First things first, what do PAs have to do with owning a business? For individuals interested in owning and managing their own operation, an important preliminary decision must be made regarding the business’s structure. Many businesses begin as modest, one-man operations with relatively few legal obligations. However, as these small businesses grow, they oftentimes take-on greater liability, incur more taxes, and require better-defined ownership structures. In these instances, a simple business structure simply isn’t appropriate. Instead, what owners need, instead is a type of incorporated structure, such as a Corporation or a Limited Liability Company (LLC).
The hallmark of all incorporated structures is the idea of limited liability. In simplistic terms, when a business is successfully incorporated, it’s thereon considered its own legal entity with debts and obligations separate from that of its owners. This is in contrast to unincorporated structures like general partnerships and sole proprietorships, where the business is simply an extension of the owners and the matters of the business are in-fact the personal responsibility the owner.

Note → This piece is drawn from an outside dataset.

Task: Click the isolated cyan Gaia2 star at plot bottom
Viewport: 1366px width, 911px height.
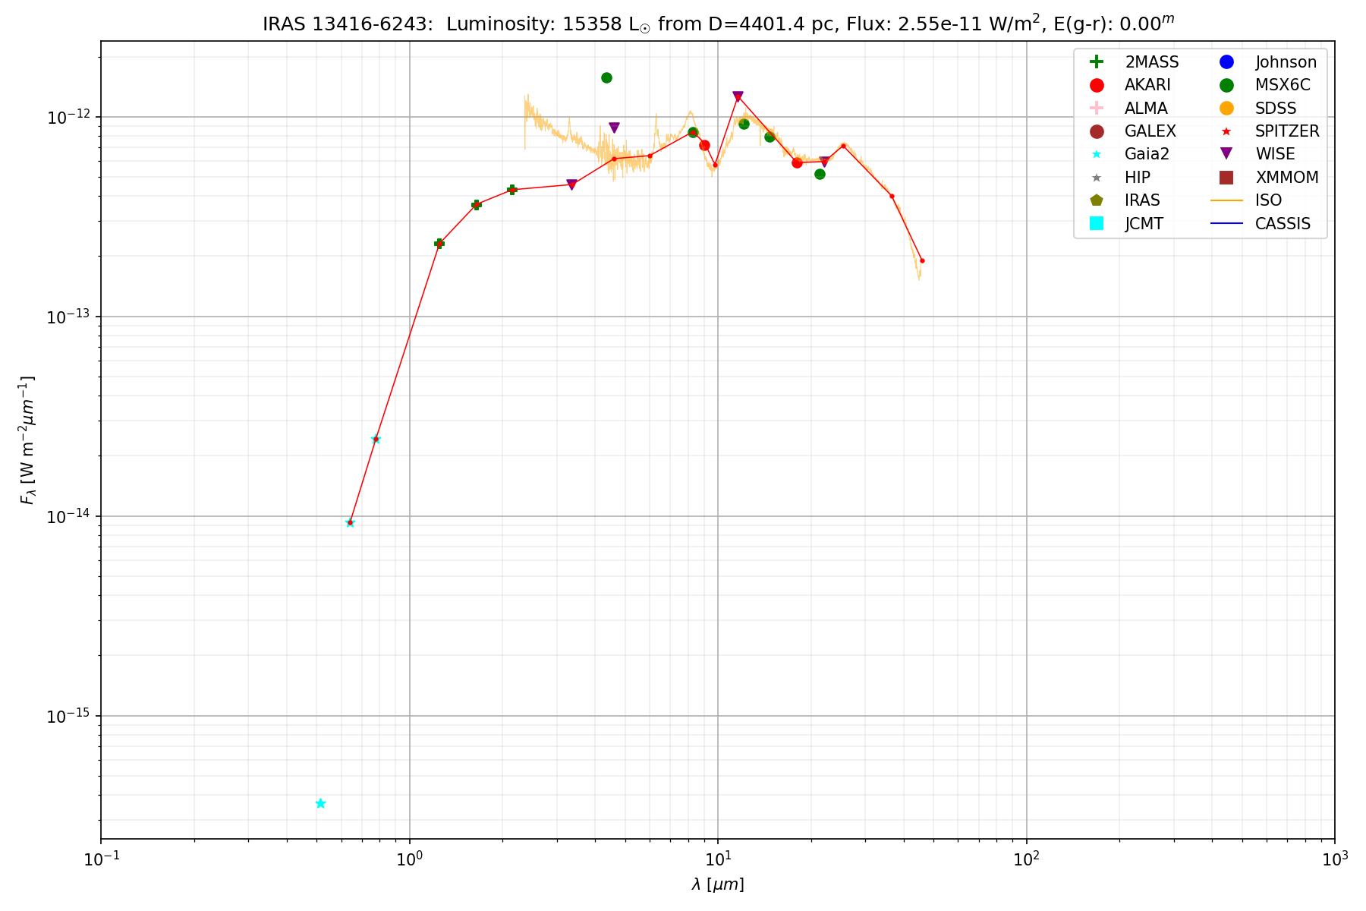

Determining the most appropriate structure for your particular operation will depend on your type of business and the state in which you’ll operate. States permit most types of occupations to form incorporated structures, like LLCs and corporations. The main exception being careers which are—according to state-specific regulations—“professional” occupations. Although the “professional” designation varies state-by-state, it typically includes licensed occupations, like doctors, engineers, accountants, architects, and chiropractors.
Individuals that belong to these “professional” occupations generally cannot form the traditional incorporated structures like LLCs or corporations, but instead have the option to form professional entities, such as professional LLCs (PLLCs), professional corporations (PCs), or professional associations (PAs). While PCs and PLLCs are largely similar to their non-professional counterparts, PAs are somewhat of an anomaly.
Professional Associations and Professional Corporations: is there a Difference?
The answer: yes and no. In-fact, it depends on the state in which your business operates. For most states, the phrase “professional association” is just another way to reference a professional corporation. Thus, most “professional associations” are merely professional corporations (PCs).
So then what exactly is a professional corporation (PC)? In many ways, PCs are similar to regular corporations—more specifically C Corporations. For example, both are taxed per the corporate tax rate as taxpayers under Subchapter C of the federal tax code. Also like C Corps, PCs can avoid this double-taxation by opting for S Corp status. Likewise, C Corps and PCs share a similar ownership structure and are required to submit similar documentation upon formation.
However, while many states use the PA and PC designations interchangeably, a handful of states actually define professional associations as a separate professional entity, distinct from PCs. This context-dependent definition has led to much confusion surrounding the utility of professional associations in the United States.
Texas: A Special Case of Professional Associations
Again, most states (including Delaware, Mississippi, and Maine) use the PA and PC designations interchangeably. However, this isn’t always the case, so it’s important to know how your state legally uses the phrase professional association.
In a handful of states, such as Texas, a professional association is an entirely separate type of business entity. Although their legal framework is based in Texas corporate law, they’re not technically “true corporations”, rendering them separate from PCs and other types of professional entities.
The legal distinction is formally outlined in the Texas Business Organizations Code (BOC). According to the BOC, the PA/PC discrepancy is rooted in the notion that a doctor-to-patient relationship shouldn’t be performed through a “purely corporate entity”. Further, the BOC lists the types of professionals that can (or must) form PAs in Texas, which includes doctors, podiatrists, dentists, chiropractors, veterinarians, and some types of mental health professionals.
When these types of professionals wish to form an incorporated entity, they may have to form a PAs. Furthermore, they’re required to represent their PA-status within the business’s name. For instance, a PA name must have something like “P.A.”, “Professional Association”, or “Associates” contained within the title. This is generally to protect consumers, essentially notifying the general public the nature of the business.
The bottom line: it’s critical to know how your state treats the professional association designation before forming a professional entity. In general, state rules regarding professional entities are incredibly inconsistent. In these situations it’s highly advised to consult an experienced professional.